学校での必修化や社会のIT・ICT化が進む現代で注目を浴びているプログラミング。子どもの習い事としても増加しています。「2024年プログラミング教育市場規模調査」
しかし、”子どもにプログラミングなんてできるの?”や”プログラミングなんてやる意味ある?”などの疑問もあります。
仕事でやるようなプログラミングは子どもにはもちろん無理です。子どもが学ぶのは”プログラミング的思考”。自分の意図した動きを実現するために必要な命令を論理的に考えることです。
プログラミング的思考を学びながら、ITへの苦手意識なくすことや将来の可能性を広げることができます。他にも集中力や問題解決能力も身につきます。
メリットの多いプログラミング学習を効率的に学ぶためにも子どもに適切な学習環境を用意することが大切です。個別学習または集団学習かなどや教材はロボット学習またはアプリやソフトを使うのかなど選び方も様々。
せっかく始めたプログラミングも強制したり、スキルの習得を焦っては続けたくなくなることも。
そんな疑問や注意点を本記事でまとめました。
- 学習で得られるのメリット・デメリット
- プログラミング教室の種類
- 教室の選び方
- 学習時の注意点
プログラミングを学習することで、プログラミングスキル以外にも得られるものはたくさんあります。気になる方は最後までお付き合いください。
プログラミングの必修化
プログラミングの必修化は、2020年に小学校から始まり、2021年には中学校、2022年には高校での必修化となりました。その背景は一体どうなっているのでしょうか?
プログラミング教育の現状
プログラミング教育と言っても、エンジニアのように何かのシステムを構築するわけではありません。プログラミング教育で、目的としているものは”プログラミング的思考力”の育成です。
自分が意図する一連の活動を実現するために、どのような動きの組合せが必要であり、一つ一つの動きに対応した記号を、どのように組み合わせたらいいのか、記号の組合せをどのように改善していけば、より意図した活動に近づくのか、といったことを論理的に考えていく力。

» **問題と課題**:
**A)** 次の(i)〜(iii)の記述が上の本文抜粋の内容と一致するかどうかを判定してください。それぞれ「はい」か「いいえ」で答え、根拠となる本文の語句をそのまま引用してください。
(i) プログラミングの必修化は2020年に小学校から始まった。
(ii) 子どもは仕事でやるようなプログラミングを学ぶ。
(iii) プログラミング学習によって集中力が身につく。
**B)** 上の本文抜粋でプログラミングが必修化された学校段階を、必修化の年とあわせてすべて挙げてください。
**C)** 上の本文抜粋に基づいて、次の問いに答えてください。
(i) プログラミング教育が目的としているものは何ですか。
(ii) 教材の選択肢として挙げられているものは何ですか。
(iii) 学習形態の選択肢として挙げられているものは何ですか。

» **資料部分**:
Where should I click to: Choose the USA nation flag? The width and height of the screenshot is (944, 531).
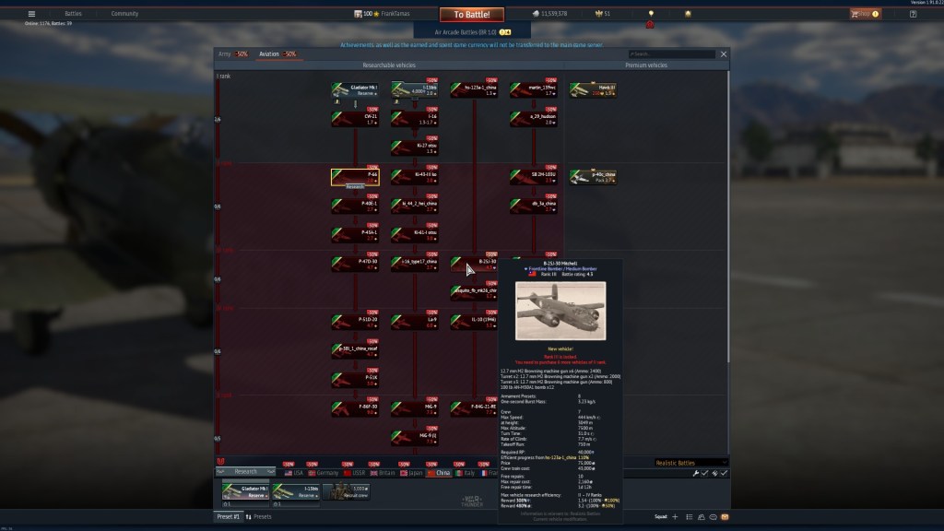292,472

» **各問の解答**:
**A)**
(i) はい。「プログラミングの必修化は、2020年に小学校から始まり」
(ii) いいえ。「仕事でやるようなプログラミングは子どもにはもちろん無理です。」
(iii) はい。「他にも集中力や問題解決能力も身につきます。」

**B)**
・2020年：小学校
・2021年：中学校
・2022年：高校

**C)**
(i) ”プログラミング的思考力”の育成
(ii) ロボット学習、またはアプリやソフト
(iii) 個別学習または集団学習